PURPOSE:To obtain a semiconductor device with improved cooling properties by embedding the head part of a clamping bolt into a cooling piece. CONSTITUTION:A cooling piece 14 is placed so that tip parts 18b, 18b of clamping bolts 18, 18 may be directed upward, an insulation plate 13, a current terminal 12, a semiconductor element 11, a current terminal 15, and an insulation plate 16 are piled up in sequence, and then nuts 19, 19 are clamped to the clamping bolts 18, 18 so that the insulation plate 16 may be pressed downward by a metal springy press pressure body 17. Thus, it is not necessary to form a cut part for mounting a bolt at a cooling surface 14a of the cooling piece 14 and the cooling surface 14a can be made larger by that amount.

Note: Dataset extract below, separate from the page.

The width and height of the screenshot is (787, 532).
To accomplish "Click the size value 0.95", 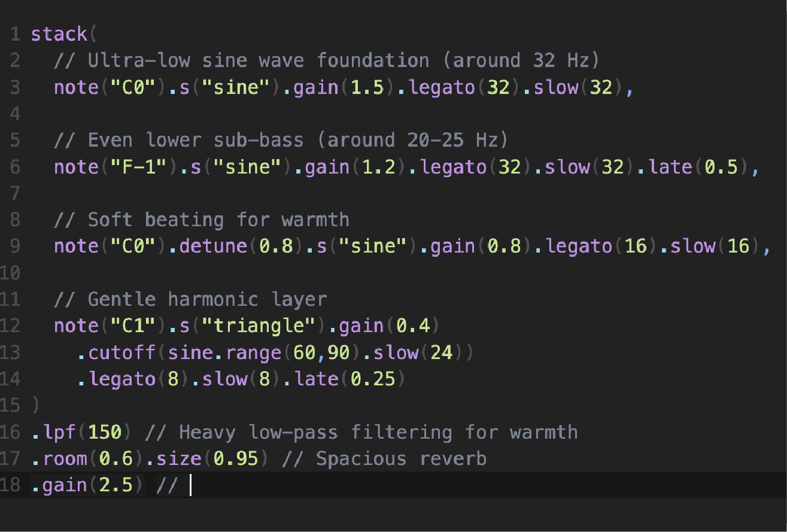I will (237, 459).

Namely, when the cooling surface 14a is mounted so that it may be held against the external cooling piece, the junction area between the cooling piece 14 and the external cooling piece can be made larger and heat generated during operation of the semiconductor element 11 can be efficiently transmitted from the cooling piece 14 to the external cooling piece, thus achieving an improved cooling performance.

Description

DETAILED DESCRIPTION OF THE INVENTION (Field of Industrial Application) The present invention relates to an electrically insulated semiconductor device, and more particularly to an improvement in a bolt attachment mechanism for securing a heat dissipation portion thereof.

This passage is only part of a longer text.